▶ [What to do] Can you give all the records again without altering a single character?

[Stored data]
**********

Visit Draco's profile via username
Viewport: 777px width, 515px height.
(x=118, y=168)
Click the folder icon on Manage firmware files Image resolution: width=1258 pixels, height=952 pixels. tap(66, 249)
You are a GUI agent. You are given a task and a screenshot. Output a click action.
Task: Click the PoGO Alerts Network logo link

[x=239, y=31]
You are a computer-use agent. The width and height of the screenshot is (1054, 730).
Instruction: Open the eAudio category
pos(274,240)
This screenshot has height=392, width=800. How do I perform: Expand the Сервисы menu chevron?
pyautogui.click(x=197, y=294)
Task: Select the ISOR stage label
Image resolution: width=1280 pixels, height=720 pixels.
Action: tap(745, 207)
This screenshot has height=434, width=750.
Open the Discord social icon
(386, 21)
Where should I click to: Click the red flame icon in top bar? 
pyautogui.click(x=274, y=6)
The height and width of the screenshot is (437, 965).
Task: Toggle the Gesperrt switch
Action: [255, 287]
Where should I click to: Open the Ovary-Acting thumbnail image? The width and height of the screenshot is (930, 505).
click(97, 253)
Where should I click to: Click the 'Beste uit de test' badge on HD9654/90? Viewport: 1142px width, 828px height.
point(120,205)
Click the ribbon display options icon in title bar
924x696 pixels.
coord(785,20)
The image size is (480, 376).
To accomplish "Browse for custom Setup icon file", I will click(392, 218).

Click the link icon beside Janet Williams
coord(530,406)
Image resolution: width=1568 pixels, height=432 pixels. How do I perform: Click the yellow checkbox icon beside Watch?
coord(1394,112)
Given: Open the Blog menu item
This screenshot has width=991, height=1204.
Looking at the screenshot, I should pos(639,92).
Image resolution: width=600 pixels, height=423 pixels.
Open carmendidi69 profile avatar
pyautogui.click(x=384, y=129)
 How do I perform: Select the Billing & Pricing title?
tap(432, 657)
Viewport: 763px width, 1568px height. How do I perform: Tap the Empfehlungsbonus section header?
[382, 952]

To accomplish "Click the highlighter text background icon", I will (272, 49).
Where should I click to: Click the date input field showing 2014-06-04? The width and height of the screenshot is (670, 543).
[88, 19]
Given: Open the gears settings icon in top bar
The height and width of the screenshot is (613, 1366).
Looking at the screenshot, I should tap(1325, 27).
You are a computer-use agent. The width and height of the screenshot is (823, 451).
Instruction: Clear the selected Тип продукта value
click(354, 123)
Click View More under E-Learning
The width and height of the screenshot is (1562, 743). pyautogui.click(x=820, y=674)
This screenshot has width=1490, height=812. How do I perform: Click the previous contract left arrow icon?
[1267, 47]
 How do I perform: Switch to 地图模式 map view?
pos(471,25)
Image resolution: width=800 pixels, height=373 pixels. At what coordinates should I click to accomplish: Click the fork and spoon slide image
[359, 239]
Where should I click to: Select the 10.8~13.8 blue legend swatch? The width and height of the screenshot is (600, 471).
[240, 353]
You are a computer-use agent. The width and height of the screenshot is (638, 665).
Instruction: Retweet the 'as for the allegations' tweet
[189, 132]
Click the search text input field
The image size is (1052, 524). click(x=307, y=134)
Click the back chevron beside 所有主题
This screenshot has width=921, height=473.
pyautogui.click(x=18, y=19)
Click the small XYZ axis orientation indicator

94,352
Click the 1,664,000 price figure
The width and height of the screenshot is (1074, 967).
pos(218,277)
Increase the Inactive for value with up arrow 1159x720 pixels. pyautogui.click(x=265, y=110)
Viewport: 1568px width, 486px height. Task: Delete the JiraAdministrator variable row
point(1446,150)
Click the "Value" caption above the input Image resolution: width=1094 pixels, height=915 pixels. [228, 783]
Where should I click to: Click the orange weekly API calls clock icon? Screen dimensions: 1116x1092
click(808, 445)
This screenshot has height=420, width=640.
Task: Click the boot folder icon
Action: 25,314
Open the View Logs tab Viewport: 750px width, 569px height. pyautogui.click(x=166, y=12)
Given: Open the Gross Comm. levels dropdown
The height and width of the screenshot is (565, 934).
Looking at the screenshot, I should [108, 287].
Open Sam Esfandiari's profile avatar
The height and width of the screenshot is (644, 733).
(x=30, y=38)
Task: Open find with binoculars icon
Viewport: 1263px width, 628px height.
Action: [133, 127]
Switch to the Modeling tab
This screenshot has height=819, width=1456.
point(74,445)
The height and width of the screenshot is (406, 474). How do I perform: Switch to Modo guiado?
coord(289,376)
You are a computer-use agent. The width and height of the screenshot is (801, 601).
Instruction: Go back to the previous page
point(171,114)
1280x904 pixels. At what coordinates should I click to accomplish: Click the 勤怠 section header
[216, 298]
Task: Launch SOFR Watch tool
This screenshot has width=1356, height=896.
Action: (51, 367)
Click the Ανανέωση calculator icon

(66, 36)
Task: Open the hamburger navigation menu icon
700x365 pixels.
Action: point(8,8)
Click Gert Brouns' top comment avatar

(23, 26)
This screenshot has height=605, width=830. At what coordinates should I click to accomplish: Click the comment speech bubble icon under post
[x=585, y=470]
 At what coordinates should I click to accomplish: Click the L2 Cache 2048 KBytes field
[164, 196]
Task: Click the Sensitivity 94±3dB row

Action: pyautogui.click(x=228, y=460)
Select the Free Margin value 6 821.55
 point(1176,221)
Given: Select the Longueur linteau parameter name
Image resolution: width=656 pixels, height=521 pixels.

**********

▶ [Your response]
Visit Draco's profile via username
Viewport: 777px width, 515px height.
(x=118, y=168)
Click the folder icon on Manage firmware files Image resolution: width=1258 pixels, height=952 pixels. tap(66, 249)
You are a GUI agent. You are given a task and a screenshot. Output a click action.
Task: Click the PoGO Alerts Network logo link

[x=239, y=31]
You are a computer-use agent. The width and height of the screenshot is (1054, 730).
Instruction: Open the eAudio category
pos(274,240)
This screenshot has height=392, width=800. How do I perform: Expand the Сервисы menu chevron?
pyautogui.click(x=197, y=294)
Task: Select the ISOR stage label
Image resolution: width=1280 pixels, height=720 pixels.
Action: tap(745, 207)
This screenshot has height=434, width=750.
Open the Discord social icon
(386, 21)
Where should I click to: Click the red flame icon in top bar? 
pyautogui.click(x=274, y=6)
The height and width of the screenshot is (437, 965).
Task: Toggle the Gesperrt switch
Action: [255, 287]
Where should I click to: Open the Ovary-Acting thumbnail image? The width and height of the screenshot is (930, 505).
click(97, 253)
Where should I click to: Click the 'Beste uit de test' badge on HD9654/90? Viewport: 1142px width, 828px height.
point(120,205)
Click the ribbon display options icon in title bar
924x696 pixels.
coord(785,20)
The image size is (480, 376).
To accomplish "Browse for custom Setup icon file", I will click(392, 218).

Click the link icon beside Janet Williams
coord(530,406)
Image resolution: width=1568 pixels, height=432 pixels. How do I perform: Click the yellow checkbox icon beside Watch?
coord(1394,112)
Given: Open the Blog menu item
This screenshot has width=991, height=1204.
Looking at the screenshot, I should pos(639,92).
Image resolution: width=600 pixels, height=423 pixels.
Open carmendidi69 profile avatar
pyautogui.click(x=384, y=129)
 How do I perform: Select the Billing & Pricing title?
tap(432, 657)
Viewport: 763px width, 1568px height. How do I perform: Tap the Empfehlungsbonus section header?
[382, 952]

To accomplish "Click the highlighter text background icon", I will (272, 49).
Where should I click to: Click the date input field showing 2014-06-04? The width and height of the screenshot is (670, 543).
[88, 19]
Given: Open the gears settings icon in top bar
The height and width of the screenshot is (613, 1366).
Looking at the screenshot, I should tap(1325, 27).
You are a computer-use agent. The width and height of the screenshot is (823, 451).
Instruction: Clear the selected Тип продукта value
click(354, 123)
Click View More under E-Learning
The width and height of the screenshot is (1562, 743). pyautogui.click(x=820, y=674)
This screenshot has width=1490, height=812. How do I perform: Click the previous contract left arrow icon?
[1267, 47]
 How do I perform: Switch to 地图模式 map view?
pos(471,25)
Image resolution: width=800 pixels, height=373 pixels. At what coordinates should I click to accomplish: Click the fork and spoon slide image
[359, 239]
Where should I click to: Select the 10.8~13.8 blue legend swatch? The width and height of the screenshot is (600, 471).
[240, 353]
You are a computer-use agent. The width and height of the screenshot is (638, 665).
Instruction: Retweet the 'as for the allegations' tweet
[189, 132]
Click the search text input field
The image size is (1052, 524). click(x=307, y=134)
Click the back chevron beside 所有主题
This screenshot has width=921, height=473.
pyautogui.click(x=18, y=19)
Click the small XYZ axis orientation indicator

94,352
Click the 1,664,000 price figure
The width and height of the screenshot is (1074, 967).
pos(218,277)
Increase the Inactive for value with up arrow 1159x720 pixels. pyautogui.click(x=265, y=110)
Viewport: 1568px width, 486px height. Task: Delete the JiraAdministrator variable row
point(1446,150)
Click the "Value" caption above the input Image resolution: width=1094 pixels, height=915 pixels. [228, 783]
Where should I click to: Click the orange weekly API calls clock icon? Screen dimensions: 1116x1092
click(808, 445)
This screenshot has height=420, width=640.
Task: Click the boot folder icon
Action: 25,314
Open the View Logs tab Viewport: 750px width, 569px height. pyautogui.click(x=166, y=12)
Given: Open the Gross Comm. levels dropdown
The height and width of the screenshot is (565, 934).
Looking at the screenshot, I should [108, 287].
Open Sam Esfandiari's profile avatar
The height and width of the screenshot is (644, 733).
(x=30, y=38)
Task: Open find with binoculars icon
Viewport: 1263px width, 628px height.
Action: [133, 127]
Switch to the Modeling tab
This screenshot has height=819, width=1456.
point(74,445)
The height and width of the screenshot is (406, 474). How do I perform: Switch to Modo guiado?
coord(289,376)
You are a computer-use agent. The width and height of the screenshot is (801, 601).
Instruction: Go back to the previous page
point(171,114)
1280x904 pixels. At what coordinates should I click to accomplish: Click the 勤怠 section header
[216, 298]
Task: Launch SOFR Watch tool
This screenshot has width=1356, height=896.
Action: (51, 367)
Click the Ανανέωση calculator icon

(66, 36)
Task: Open the hamburger navigation menu icon
700x365 pixels.
Action: point(8,8)
Click Gert Brouns' top comment avatar

(23, 26)
This screenshot has height=605, width=830. At what coordinates should I click to accomplish: Click the comment speech bubble icon under post
[x=585, y=470]
 At what coordinates should I click to accomplish: Click the L2 Cache 2048 KBytes field
[164, 196]
Task: Click the Sensitivity 94±3dB row

Action: pyautogui.click(x=228, y=460)
Select the Free Margin value 6 821.55
 point(1176,221)
Given: Select the Longueur linteau parameter name
Image resolution: width=656 pixels, height=521 pixels.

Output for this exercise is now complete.